Küreselleşen bir dünyada şehirler başta küresel ve yerel, eski ve yeni, geleneksel ve modern gibi alışılmış ikiliklerin kesişim alanı haline gelmenin ötesinde artan sermaye, mal ve insan hareketliliğine bağlı olarak farklı etkileşimlerin gerçekleştiği alanlar olarak öne çıkıyor. Kentleşme süreci Sanayi Devrimi ile beraber toplumsal dönüşümün, ekonomik kalkınmanın ve genel olarak gelişimin bir göstergesi olarak görülse de bugün bu görüşe yönelik eleştiriler giderek artmakta. Özellikle gelişmekte olan ülkelerde gerekli planlama ve altyapı yatırımlarından yoksun bir biçimde kendiliğinden büyüyen fakat büyüdüğü kadar gelişmeyen kentler işsizlik, yoksulluk, ayrımcılık ve benzeri toplumsal sorunların yoğunlaştığı, umutsuz yığınlara rüyalar vaat eden sahte cennetlere dönüşüyor. Fakat maddi koşulların beklenen gelişmeyi karşılamamasının ötesinde şehirler bu ilerlemeci, yenilikçi, kalkınmacı yaklaşım nedeniyle özgünlüklerini, kültürel miraslarını ve ruhlarını kaybediyor.

Ahmet Hamdi Tanpınar ilk basımı 1946’da ve genişletilmiş ikinci basımı 1960’ta yayınlanan Beş Şehir’de Osmanlı İmparatorluğu’ndan Türkiye Cumhuriyeti’ne evrilen tarihsel bağlam içinde beş önemli şehrin; İstanbul, Ankara, Bursa, Konya ve Erzurum’un dönüşümünü anlatır. Tanpınar’ın anlatımı yalnızca anlatım dilinin güzelliğiyle değil, aynı zamanda her bir şehir için ayrı ayrı kurguladığı ve sunduğu içerik nedeniyle de şehirlerin kültür miraslarını, tarihi birikimlerini ve bir bütün olarak özgünlüklerini ortaya koyar. Erzurum, öncelikle Selçuklu mirası ve bu dönemde ticaret yollarındaki oynadığı ekonomik rol nedeniyle kendine özgü bir karakter edinirken, yakın tarihte Erzurum Kongresi, Milli Mücadele ve Cumhuriyetin kazanımlarını gözler önüne sermesi nedeniyle tarihsel bir birikimi temsil eder. Öte yandan Bursa, Evliya Çelebi’nin ve ona tekrar değinen Tanpınar’ın da ifade ettiği gibi “ruhaniyetli bir şehir” olarak Osmanlı’nın kuruluşunun ve imparatorluğun inşa sürecinin merkezidir, Selçuk kültüründen ve Cumhuriyet kazanımlarından bambaşka bir ruhu temsil eder, imparatorluğun ilk başkenti olma özelliğini taşır.

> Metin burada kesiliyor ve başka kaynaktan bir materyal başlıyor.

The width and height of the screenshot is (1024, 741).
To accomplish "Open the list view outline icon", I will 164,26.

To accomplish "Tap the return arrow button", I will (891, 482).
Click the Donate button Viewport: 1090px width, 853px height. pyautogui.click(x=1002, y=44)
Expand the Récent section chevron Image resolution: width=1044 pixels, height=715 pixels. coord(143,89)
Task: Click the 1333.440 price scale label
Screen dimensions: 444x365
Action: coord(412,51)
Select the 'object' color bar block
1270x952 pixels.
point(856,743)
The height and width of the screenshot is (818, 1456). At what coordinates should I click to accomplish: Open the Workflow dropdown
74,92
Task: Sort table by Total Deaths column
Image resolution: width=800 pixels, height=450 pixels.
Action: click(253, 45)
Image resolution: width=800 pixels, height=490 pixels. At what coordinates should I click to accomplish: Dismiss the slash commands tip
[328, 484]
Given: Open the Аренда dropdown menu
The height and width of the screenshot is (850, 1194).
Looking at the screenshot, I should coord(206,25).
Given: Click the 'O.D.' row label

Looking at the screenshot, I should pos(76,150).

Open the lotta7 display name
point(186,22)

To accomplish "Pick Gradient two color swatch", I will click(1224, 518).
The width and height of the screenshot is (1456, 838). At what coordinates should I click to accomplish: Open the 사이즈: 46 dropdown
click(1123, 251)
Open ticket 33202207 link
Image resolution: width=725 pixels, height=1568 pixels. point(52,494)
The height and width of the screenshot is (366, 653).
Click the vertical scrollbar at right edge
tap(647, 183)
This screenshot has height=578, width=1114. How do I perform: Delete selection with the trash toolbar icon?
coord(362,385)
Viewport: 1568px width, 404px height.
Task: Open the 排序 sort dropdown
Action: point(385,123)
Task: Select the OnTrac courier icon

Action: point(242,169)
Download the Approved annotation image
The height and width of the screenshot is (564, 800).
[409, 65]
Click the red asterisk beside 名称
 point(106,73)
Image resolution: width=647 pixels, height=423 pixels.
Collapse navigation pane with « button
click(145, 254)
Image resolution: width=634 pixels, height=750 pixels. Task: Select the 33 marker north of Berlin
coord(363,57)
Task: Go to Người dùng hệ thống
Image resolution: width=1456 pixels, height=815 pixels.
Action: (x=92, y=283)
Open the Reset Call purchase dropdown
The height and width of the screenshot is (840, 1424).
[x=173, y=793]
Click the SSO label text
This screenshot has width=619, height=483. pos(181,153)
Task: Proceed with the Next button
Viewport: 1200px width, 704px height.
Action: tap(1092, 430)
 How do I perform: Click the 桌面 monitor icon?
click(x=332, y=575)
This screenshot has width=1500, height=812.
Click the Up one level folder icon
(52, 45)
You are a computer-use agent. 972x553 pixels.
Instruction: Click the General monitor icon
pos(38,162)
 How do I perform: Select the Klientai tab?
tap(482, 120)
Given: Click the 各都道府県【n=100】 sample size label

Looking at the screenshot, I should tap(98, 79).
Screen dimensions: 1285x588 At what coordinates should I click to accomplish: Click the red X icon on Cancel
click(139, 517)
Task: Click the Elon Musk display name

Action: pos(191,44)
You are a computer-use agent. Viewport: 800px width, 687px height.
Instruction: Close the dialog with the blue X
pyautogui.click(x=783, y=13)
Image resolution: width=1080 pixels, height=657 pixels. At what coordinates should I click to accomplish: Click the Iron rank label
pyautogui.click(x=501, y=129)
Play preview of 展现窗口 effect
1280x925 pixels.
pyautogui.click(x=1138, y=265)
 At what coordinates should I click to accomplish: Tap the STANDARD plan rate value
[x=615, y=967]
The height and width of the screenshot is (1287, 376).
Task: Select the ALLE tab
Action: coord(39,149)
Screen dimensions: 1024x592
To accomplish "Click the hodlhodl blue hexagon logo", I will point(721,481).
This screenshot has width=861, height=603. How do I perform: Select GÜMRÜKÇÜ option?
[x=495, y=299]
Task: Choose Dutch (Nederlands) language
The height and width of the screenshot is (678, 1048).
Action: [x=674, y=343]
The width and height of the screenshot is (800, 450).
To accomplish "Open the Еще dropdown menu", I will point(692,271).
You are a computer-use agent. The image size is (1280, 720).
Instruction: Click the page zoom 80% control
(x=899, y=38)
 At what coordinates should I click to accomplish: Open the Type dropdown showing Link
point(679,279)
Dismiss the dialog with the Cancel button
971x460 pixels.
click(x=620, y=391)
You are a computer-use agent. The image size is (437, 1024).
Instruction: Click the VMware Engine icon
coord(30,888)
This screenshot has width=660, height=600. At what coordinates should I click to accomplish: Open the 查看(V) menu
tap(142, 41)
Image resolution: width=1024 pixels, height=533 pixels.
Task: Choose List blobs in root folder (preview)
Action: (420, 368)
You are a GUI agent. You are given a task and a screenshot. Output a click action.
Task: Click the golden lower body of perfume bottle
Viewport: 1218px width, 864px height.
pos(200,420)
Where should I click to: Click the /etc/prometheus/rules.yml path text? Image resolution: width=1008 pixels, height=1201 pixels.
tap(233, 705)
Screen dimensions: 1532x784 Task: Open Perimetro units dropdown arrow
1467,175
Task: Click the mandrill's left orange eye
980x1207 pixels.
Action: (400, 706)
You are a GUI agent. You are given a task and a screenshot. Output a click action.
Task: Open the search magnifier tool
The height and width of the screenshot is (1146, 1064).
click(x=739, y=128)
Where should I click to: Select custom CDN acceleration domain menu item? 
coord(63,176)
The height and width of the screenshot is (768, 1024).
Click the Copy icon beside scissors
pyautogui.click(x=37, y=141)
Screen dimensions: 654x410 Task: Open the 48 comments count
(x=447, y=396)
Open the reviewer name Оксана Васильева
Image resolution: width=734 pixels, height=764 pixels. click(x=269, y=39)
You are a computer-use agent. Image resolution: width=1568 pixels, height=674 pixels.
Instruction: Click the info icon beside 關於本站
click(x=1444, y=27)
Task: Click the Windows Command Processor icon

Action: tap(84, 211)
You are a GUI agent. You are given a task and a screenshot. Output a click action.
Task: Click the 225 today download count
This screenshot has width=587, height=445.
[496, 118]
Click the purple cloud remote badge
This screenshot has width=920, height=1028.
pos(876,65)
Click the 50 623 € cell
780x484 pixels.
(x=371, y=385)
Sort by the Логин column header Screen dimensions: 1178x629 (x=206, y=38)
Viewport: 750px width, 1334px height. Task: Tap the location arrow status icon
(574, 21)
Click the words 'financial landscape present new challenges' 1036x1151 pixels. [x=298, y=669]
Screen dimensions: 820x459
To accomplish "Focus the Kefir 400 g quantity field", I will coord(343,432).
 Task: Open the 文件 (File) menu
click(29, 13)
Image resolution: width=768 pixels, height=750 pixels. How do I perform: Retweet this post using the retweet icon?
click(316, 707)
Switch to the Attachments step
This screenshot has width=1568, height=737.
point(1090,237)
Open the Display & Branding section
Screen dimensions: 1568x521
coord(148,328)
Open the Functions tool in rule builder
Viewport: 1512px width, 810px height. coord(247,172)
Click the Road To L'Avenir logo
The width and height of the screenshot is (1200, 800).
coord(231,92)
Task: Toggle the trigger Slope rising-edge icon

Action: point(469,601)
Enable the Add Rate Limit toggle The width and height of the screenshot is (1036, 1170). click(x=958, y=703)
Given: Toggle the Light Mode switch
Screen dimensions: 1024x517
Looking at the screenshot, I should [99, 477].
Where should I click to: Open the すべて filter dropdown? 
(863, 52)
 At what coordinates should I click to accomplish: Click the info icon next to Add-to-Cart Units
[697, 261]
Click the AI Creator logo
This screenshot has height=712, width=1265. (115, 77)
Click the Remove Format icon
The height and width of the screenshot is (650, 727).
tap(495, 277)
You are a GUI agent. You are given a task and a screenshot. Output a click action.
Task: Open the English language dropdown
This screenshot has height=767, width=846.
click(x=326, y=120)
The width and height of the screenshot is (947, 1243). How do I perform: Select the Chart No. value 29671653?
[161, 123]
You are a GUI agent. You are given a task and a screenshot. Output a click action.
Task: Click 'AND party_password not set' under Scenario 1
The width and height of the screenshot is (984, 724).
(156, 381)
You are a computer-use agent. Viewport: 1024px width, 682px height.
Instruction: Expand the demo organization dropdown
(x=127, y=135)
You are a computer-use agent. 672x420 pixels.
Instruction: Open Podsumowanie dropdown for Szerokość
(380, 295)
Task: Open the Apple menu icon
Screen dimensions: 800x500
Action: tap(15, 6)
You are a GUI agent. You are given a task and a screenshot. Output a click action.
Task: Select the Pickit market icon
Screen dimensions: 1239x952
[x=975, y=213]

Tanpınar, her bir şehri tarihsel birikimi, mimarisi, doğası ile, her bir şehir ile özdeşleştirilen önemli figürleriyle birlikte anlatır. Kullanılan mimari unsurların şehrin üzerinde nasıl bir doku yarattığını ve şehre bir kimlik verdiğini detaylı bir şekilde anlatır. Bu nedenle Konya’yı düşünürken Selçuk, Bursa’yı düşünürken Osmanlı beliriverir gözümüzün önünde. Bütün bu bileşenler şehirlerin özgünlüğünü ortaya koyar. Ancak Tanpınar, bu şehirleri ayrı birer örnek olarak anlatırken bu şehir kimliklerinin sabit kalmadığının, değişen zaman ve tarihsel bağlam ile dönüşümler geçirdiklerinin de farkındadır. Bu farkındalık, kültürel birikimin kalıcılığı kadar değişimden kaynaklanan kaybı da içerir. Osmanlı döneminde çıkan yangınların İstanbul’un mimari dokusunda yarattığı kayıpları, Milli Mücadele sürecinde Erzurum’un yıkılıp yeniden inşa oluşunu anlatırken bu yeniden inşanın kazanımları kadar kayıplarının da altını çizer. Özellikle Tanzimat ve Cumhuriyet dönemlerinin getirdiği yenilikleri mutlak bir gelişme, iyileşme ve ilerleme olarak görmez, kaybolan değerlere serzenişte bulunur.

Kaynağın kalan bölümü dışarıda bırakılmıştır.